In the world of climate action, heat pumps often get short shrift. Used to heat or cool homes and buildings, the appliances aren’t flashy like EVs, and have none of the imposing presence of a wind turbine. They won’t turn heads in the neighborhood like rooftop solar panels. Instead, the squat square boxes attached to an outside wall or roof are about as impressive-looking as an AC unit.
But as Europe faces off against Russia over Vladimir Putin’s war of aggression in Ukraine, the lowly, unloved heat pump has become a crucial tool in Europe’s all-hands-on-deck effort to cut its dependency on Russian gas. The logic is that a campaign to switch European homes to heat pumps would be more effective in the longer term than simply asking citizens to turn down their thermostats, and work faster than building more infrastructure to import natural gas from abroad, while also helping to speed the bloc’s progress on its climate goals.

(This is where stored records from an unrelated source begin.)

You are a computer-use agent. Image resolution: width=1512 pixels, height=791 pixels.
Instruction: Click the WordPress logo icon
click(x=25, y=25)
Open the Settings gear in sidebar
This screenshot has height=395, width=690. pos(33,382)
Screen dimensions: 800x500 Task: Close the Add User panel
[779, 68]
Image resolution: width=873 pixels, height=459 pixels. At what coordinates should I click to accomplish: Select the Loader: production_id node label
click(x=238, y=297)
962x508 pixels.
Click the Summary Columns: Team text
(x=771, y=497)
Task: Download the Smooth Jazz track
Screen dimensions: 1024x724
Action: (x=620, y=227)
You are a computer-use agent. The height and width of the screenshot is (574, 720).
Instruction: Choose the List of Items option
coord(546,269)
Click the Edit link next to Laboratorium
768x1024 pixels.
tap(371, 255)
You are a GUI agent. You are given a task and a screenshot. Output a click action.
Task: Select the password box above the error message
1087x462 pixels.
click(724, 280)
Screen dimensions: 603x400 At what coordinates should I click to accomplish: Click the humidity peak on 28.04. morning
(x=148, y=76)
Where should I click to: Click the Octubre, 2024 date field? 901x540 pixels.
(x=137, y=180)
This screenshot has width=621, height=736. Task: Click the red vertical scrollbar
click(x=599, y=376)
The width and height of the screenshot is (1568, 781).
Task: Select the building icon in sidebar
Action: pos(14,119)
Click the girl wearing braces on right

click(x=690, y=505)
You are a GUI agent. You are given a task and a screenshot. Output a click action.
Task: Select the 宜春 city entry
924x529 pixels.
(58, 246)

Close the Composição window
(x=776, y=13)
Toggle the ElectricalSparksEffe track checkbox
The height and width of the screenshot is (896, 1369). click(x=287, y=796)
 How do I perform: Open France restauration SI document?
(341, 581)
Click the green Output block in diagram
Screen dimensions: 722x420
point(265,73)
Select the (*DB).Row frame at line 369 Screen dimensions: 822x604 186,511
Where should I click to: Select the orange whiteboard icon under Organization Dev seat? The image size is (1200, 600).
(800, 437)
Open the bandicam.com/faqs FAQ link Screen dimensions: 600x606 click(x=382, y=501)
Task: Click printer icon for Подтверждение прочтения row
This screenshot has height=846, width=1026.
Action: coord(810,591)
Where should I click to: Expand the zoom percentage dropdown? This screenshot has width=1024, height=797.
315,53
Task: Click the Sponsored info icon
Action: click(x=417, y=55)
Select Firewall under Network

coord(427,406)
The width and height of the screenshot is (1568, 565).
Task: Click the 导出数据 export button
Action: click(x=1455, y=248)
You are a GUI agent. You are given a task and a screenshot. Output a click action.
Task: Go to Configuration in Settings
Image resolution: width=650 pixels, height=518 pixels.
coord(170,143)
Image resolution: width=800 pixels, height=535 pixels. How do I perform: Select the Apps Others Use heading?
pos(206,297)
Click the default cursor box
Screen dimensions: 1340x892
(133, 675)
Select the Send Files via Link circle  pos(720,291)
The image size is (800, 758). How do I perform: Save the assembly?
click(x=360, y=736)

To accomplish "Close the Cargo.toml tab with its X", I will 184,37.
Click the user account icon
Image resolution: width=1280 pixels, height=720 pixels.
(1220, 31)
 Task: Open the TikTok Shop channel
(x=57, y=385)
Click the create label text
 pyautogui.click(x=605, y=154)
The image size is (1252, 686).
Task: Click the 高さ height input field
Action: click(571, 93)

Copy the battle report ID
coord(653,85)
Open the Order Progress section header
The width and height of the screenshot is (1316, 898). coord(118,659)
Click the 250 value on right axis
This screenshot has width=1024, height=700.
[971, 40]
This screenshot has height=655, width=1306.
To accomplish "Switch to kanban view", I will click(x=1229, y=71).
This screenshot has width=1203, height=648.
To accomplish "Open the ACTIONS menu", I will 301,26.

If the E.U. doubled installations in the next year, it could reduce the annual need for Russian gas by 1.5 billion cubic meters (bcm), according to the E.U. commission. That’s only a small part of the 155bcm that the continent imported from Russia last year. But it’s also a milestone for environmentalists who have long supported those little heat systems that could—with heat pumps gone from being an afterthought of the energy transition to a key piece of green weaponry in a geopolitical struggle between Russia and the West.
Currently, the E.U. relies on Russia for more than 40% of its natural gas, essential for fueling gas boilers that heat homes. That dependence has propped up Russia’s economy for decades, and also serves as Putin’s geopolitical ace in the hole—if Russia turns off the gas taps going into next winter, heating shortages could roll across the continent.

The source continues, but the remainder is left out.